DATASET ENTRIES:
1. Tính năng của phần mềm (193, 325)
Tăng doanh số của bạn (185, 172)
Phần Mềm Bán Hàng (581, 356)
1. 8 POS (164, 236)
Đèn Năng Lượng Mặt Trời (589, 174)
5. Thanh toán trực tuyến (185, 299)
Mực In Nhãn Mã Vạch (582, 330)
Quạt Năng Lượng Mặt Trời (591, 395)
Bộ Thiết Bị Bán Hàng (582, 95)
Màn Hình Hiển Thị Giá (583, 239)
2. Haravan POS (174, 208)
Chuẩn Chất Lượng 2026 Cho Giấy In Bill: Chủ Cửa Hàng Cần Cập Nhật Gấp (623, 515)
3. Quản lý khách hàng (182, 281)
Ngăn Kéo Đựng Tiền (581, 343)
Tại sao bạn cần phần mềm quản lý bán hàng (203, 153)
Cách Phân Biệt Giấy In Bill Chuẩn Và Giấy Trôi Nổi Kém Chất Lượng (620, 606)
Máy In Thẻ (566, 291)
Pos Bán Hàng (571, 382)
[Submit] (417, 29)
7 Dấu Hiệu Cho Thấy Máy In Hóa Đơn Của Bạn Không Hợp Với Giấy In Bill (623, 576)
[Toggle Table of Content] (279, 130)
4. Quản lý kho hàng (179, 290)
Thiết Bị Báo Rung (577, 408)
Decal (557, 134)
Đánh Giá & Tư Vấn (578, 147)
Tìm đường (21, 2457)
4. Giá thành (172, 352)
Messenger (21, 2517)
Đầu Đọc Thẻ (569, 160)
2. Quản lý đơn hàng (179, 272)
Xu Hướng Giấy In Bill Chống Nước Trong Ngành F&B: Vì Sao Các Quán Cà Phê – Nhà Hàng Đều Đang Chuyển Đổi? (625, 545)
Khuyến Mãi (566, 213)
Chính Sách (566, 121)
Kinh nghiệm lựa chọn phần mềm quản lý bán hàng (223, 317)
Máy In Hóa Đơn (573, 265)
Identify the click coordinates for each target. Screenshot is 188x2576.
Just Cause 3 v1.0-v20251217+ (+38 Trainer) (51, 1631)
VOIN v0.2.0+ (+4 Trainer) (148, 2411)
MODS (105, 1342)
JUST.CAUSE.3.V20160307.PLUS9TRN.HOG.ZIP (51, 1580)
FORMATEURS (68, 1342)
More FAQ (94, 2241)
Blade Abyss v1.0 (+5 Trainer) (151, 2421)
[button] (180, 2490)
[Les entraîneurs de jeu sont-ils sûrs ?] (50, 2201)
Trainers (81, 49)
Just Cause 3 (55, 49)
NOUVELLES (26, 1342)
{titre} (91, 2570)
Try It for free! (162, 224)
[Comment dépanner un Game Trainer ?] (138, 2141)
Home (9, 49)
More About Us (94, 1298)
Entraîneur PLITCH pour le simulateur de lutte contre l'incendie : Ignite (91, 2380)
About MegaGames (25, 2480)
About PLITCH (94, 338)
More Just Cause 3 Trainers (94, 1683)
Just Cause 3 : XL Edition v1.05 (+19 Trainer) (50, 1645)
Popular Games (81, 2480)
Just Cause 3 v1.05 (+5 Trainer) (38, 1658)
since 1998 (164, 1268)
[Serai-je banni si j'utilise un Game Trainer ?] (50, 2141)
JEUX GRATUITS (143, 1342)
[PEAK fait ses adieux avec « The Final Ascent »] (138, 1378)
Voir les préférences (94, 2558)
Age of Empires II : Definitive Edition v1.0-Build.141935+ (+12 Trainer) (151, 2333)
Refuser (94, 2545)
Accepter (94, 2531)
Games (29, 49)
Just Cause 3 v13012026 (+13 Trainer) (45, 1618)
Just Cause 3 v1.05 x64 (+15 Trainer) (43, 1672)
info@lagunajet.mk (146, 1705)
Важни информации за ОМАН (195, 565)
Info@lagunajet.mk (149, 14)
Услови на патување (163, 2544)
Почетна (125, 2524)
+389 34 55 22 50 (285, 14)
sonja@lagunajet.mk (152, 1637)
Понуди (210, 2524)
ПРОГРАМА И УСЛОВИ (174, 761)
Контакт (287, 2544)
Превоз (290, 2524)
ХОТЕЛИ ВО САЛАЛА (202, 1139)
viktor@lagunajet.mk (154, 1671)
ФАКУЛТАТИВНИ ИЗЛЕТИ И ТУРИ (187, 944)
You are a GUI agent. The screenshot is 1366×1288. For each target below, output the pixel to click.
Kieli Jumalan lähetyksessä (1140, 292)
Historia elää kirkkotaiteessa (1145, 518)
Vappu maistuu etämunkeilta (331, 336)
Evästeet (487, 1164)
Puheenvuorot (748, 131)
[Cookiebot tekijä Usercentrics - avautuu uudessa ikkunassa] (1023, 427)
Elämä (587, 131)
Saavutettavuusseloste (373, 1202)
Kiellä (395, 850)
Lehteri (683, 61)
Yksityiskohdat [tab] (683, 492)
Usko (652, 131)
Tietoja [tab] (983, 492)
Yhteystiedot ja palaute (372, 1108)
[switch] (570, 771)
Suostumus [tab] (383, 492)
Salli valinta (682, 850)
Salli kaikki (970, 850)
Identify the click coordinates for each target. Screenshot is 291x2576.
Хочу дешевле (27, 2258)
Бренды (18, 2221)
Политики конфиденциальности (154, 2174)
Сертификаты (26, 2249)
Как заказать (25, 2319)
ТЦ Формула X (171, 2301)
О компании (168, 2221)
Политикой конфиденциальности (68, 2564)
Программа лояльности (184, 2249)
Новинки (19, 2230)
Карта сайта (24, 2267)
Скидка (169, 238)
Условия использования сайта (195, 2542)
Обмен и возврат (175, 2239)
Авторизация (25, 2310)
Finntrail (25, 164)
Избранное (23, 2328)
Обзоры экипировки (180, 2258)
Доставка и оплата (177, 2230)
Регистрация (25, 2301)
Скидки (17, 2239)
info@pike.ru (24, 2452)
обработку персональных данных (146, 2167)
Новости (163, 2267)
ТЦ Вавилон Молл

WORK ITEM: Using the material above, transcribe exactly the lines from the line with "Popular Games (81, 2480)" to the line with "ХОТЕЛИ ВО САЛАЛА (202, 1139)"; both count, and nothing else goes in.

TASK ANSWER:
Popular Games (81, 2480)
Just Cause 3 v1.05 (+5 Trainer) (38, 1658)
since 1998 (164, 1268)
[Serai-je banni si j'utilise un Game Trainer ?] (50, 2141)
JEUX GRATUITS (143, 1342)
[PEAK fait ses adieux avec « The Final Ascent »] (138, 1378)
Voir les préférences (94, 2558)
Age of Empires II : Definitive Edition v1.0-Build.141935+ (+12 Trainer) (151, 2333)
Refuser (94, 2545)
Accepter (94, 2531)
Games (29, 49)
Just Cause 3 v13012026 (+13 Trainer) (45, 1618)
Just Cause 3 v1.05 x64 (+15 Trainer) (43, 1672)
info@lagunajet.mk (146, 1705)
Важни информации за ОМАН (195, 565)
Info@lagunajet.mk (149, 14)
Услови на патување (163, 2544)
Почетна (125, 2524)
+389 34 55 22 50 (285, 14)
sonja@lagunajet.mk (152, 1637)
Понуди (210, 2524)
ПРОГРАМА И УСЛОВИ (174, 761)
Контакт (287, 2544)
Превоз (290, 2524)
ХОТЕЛИ ВО САЛАЛА (202, 1139)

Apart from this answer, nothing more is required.